Thumped, bumped and outplayed for great stretches, the Sounders nevertheless escaped Vancouver with a 2-2 draw with the Whitecaps Saturday afternoon, thanks to a masterful goal by Fredy Montero in the 90th minute.
The play began with a strong kick from goalie Bryan Meredith to the head of Eddie Johnson, who moved it to Montero at the top of the penalty area. He out-maneuvered two defenders, then boomed a 20-yarder toward the near post that left goalie Joe Cannon no move but to throw up his hands in despair.
The goal preserved the Sounders’ MLS-best unbeaten streak at 7-0-2 on the road, and also kept them without defeat in the Cascadia Cup that began last year with the entry of Vancouver and Portland into the MLS.
After a listless first half where they found themselves down 1-0 following a 12th-minute goal by Alain Rochat, who somehow went 50 yards undefended for the score, the Sounders came out in the second half with a little passion. They had more shots on goal in five minutes than they did the entire first half.
One that mattered, tying the match at 1, started with Montero from the midfield, who fed Mauro Rosales down the right flank.

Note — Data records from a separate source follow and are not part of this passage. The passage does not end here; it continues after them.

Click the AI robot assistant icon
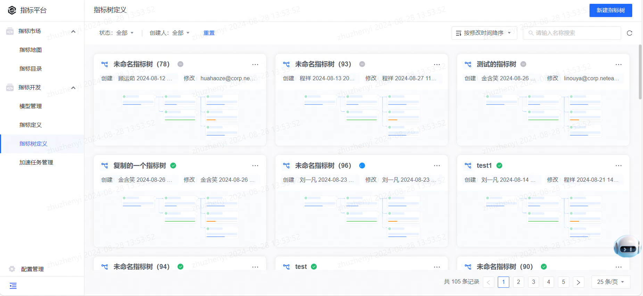The image size is (643, 296). pos(627,246)

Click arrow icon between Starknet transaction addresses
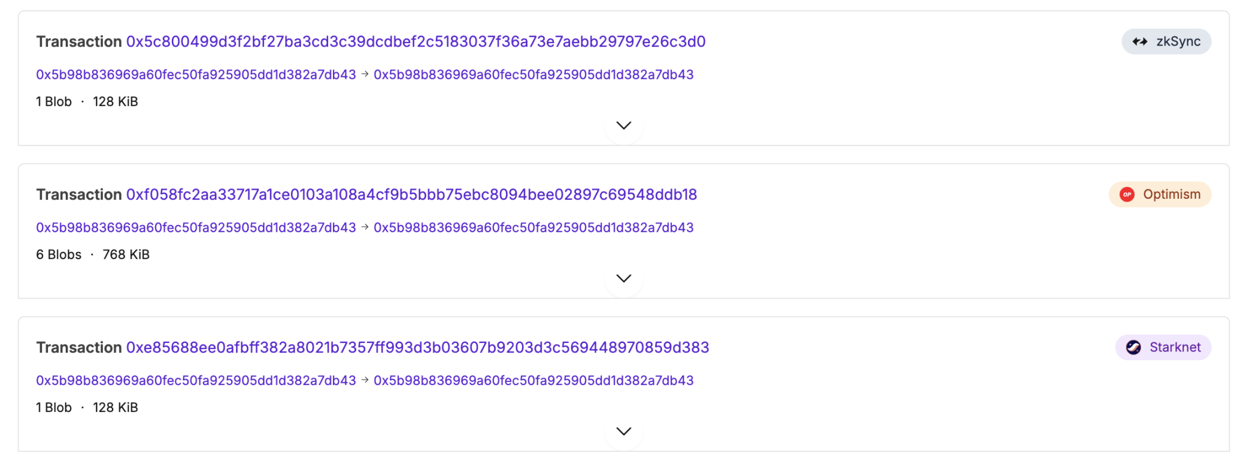click(x=365, y=380)
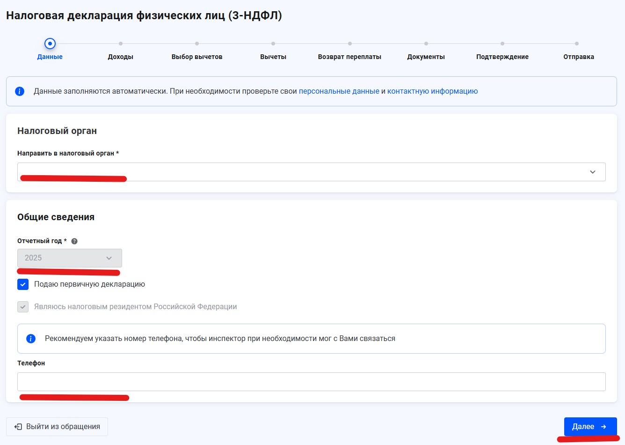Click the info icon beside the phone recommendation
This screenshot has width=625, height=445.
pyautogui.click(x=31, y=338)
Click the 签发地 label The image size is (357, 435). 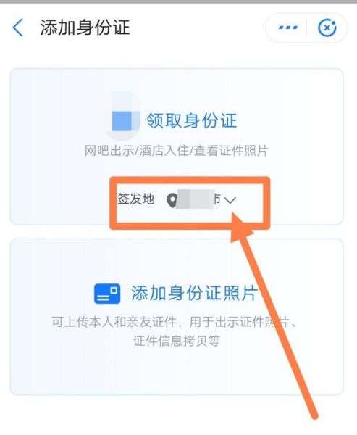(136, 199)
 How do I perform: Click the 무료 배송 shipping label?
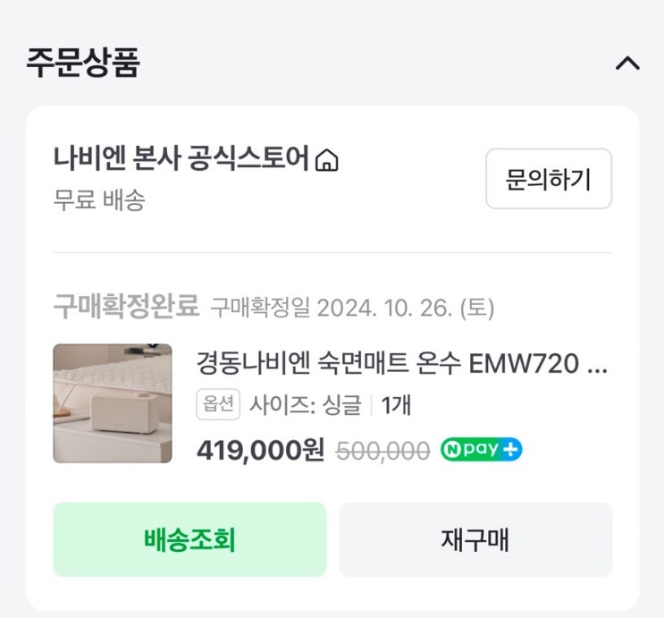[x=98, y=199]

He served up a perfect cross in front of the goal, where Eddie Johnson leaped above the defense with a header that cleared Cannon’s hands above his head.
In a game pickled with finger-pointing, profanity, shoves and trips, the soccer-sellout of 21,000 in newly renovated B.C. Place thought they were cheering a winner when, in the 83rd minute, a free kick from about 30 yards by Camilo amazingly went untouched, sliding around two lunging Whitecaps and bending into the side netting past a late-arriving Meredith. It was the first two-goal game against the Sounders’ defense this season.

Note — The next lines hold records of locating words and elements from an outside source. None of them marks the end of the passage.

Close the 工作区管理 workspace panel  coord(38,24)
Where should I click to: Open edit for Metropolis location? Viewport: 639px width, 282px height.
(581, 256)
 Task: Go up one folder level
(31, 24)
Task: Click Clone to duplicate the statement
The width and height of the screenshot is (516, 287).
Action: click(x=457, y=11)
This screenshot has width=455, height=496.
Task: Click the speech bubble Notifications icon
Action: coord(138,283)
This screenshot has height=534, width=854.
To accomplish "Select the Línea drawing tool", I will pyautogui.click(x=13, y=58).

But six minutes later came Montero’s draw saver, and the Sounders (7-2-2) averted their first two-match losing streak since March 31, 2011. Vancouver fell to 5-3-3, missing a chance to tie their win mark of a mostly desultory debut season (6-18-10) a year ago.

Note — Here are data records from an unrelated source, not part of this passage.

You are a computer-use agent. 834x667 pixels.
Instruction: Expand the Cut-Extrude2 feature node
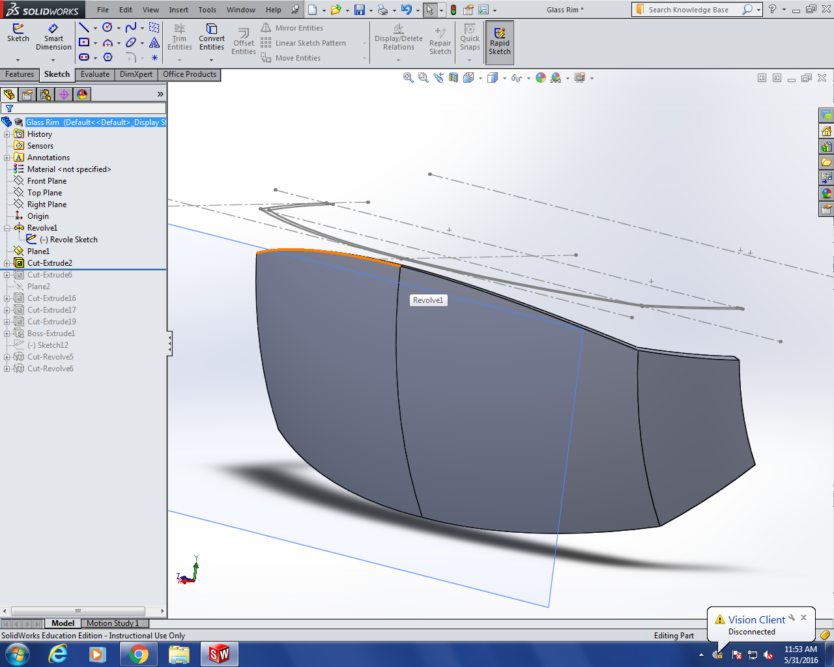[7, 263]
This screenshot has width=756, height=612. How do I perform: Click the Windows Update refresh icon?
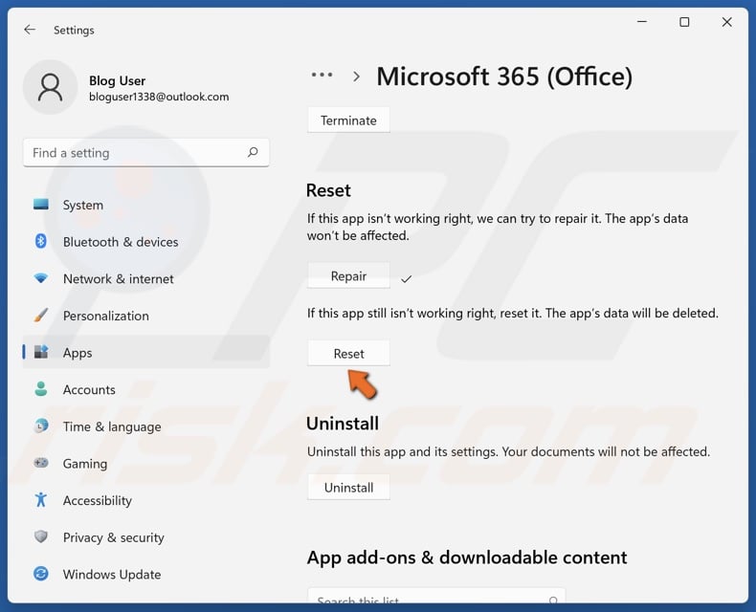point(41,574)
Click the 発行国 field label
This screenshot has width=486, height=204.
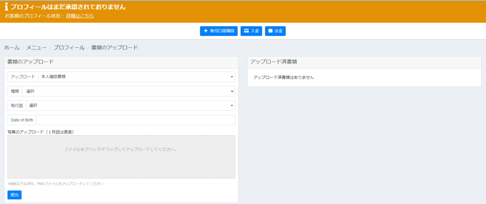click(17, 106)
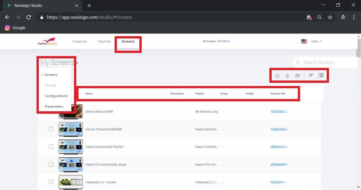Click the trash delete icon
361x190 pixels.
tap(287, 75)
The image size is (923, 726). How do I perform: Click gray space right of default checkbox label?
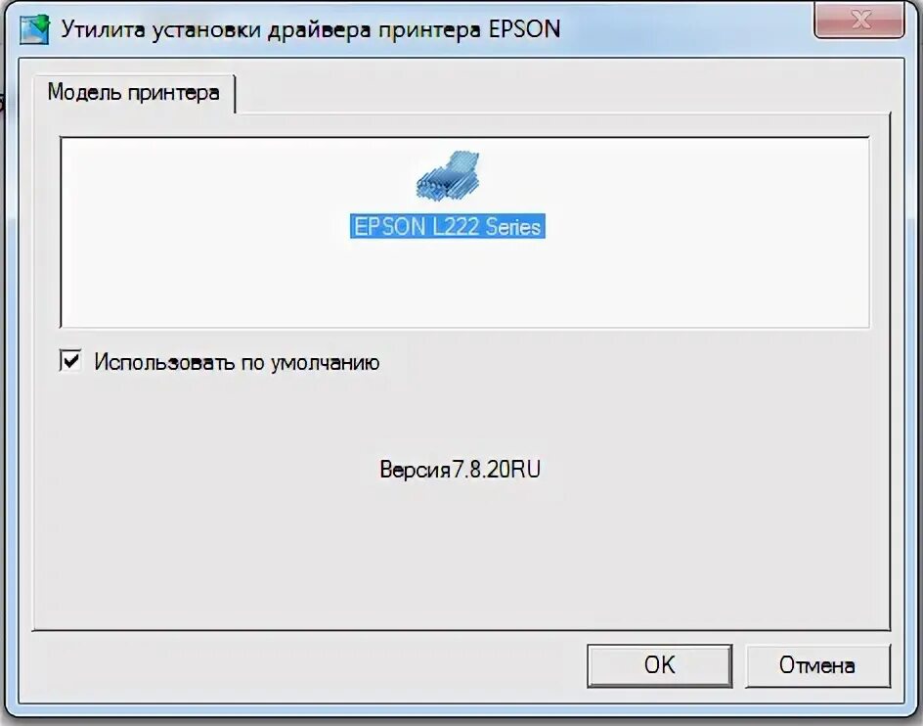pyautogui.click(x=630, y=362)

The game, the first of six Cascadia Cup matches between the three Northwest rivals, was the Sounders’ second in B.C. Place, which received a $500 million renovation that included a retractable roof. They played the first sports event in the building June 20, 1983, during their North American Soccer League days. A record Northwest soccer crowd of 60,342 turned out for a 2-1 Whitecaps victory.